Commissioners raised more concerns about the policy recommendation. A couple of Commissioners felt MACPAC should recommend statutory changes for monitoring and evaluation instead of the proposed recommendation for HHS to direct CMS. Multiple Commissioners expressed support for including language about assessing the costs and benefits of implementation on the Medicaid population. Some possible measures raised include time spent on requirement appeals, time spent uninsured, and the rate of increased work experiences. In response, a few Commissioners pointed out that while these measures are helpful data points, collection may be difficult as CMS does not currently have a way to measure them. Some Commissioners requested that more specific language than “health status” be included in the policy recommendation, feeling that it was too broad a category. MACPAC staff requested that Commissioners share their thoughts on what specifics to include.
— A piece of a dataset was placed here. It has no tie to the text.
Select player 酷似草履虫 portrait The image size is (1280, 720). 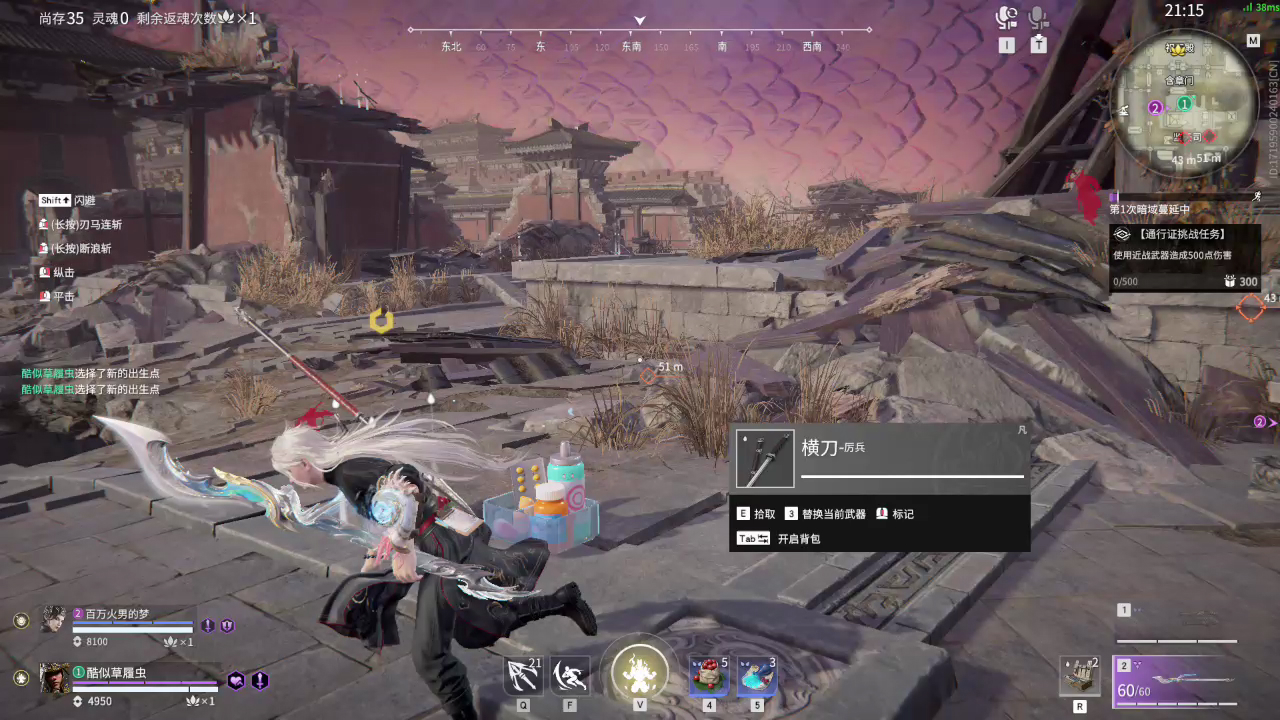[x=54, y=677]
A few other suggestions were raised by Commissioners. One Commissioner wanted more language encouraging automated processes to help beneficiaries demonstrate community engagement and to evaluate alternatives to wet signature requirements on paperwork, due to concerns that they create an undue burden. Another Commissioner suggested that CMS solicit a request for proposals (RFP) for research and evaluation of the impacts of community engagement requirements. Lastly, a Commissioner indicated a need to better understand the beneficiary population that will still receive benefits, citing concerns that they will be higher risk and have greater health needs, which might result in the policy not producing the expected cost savings.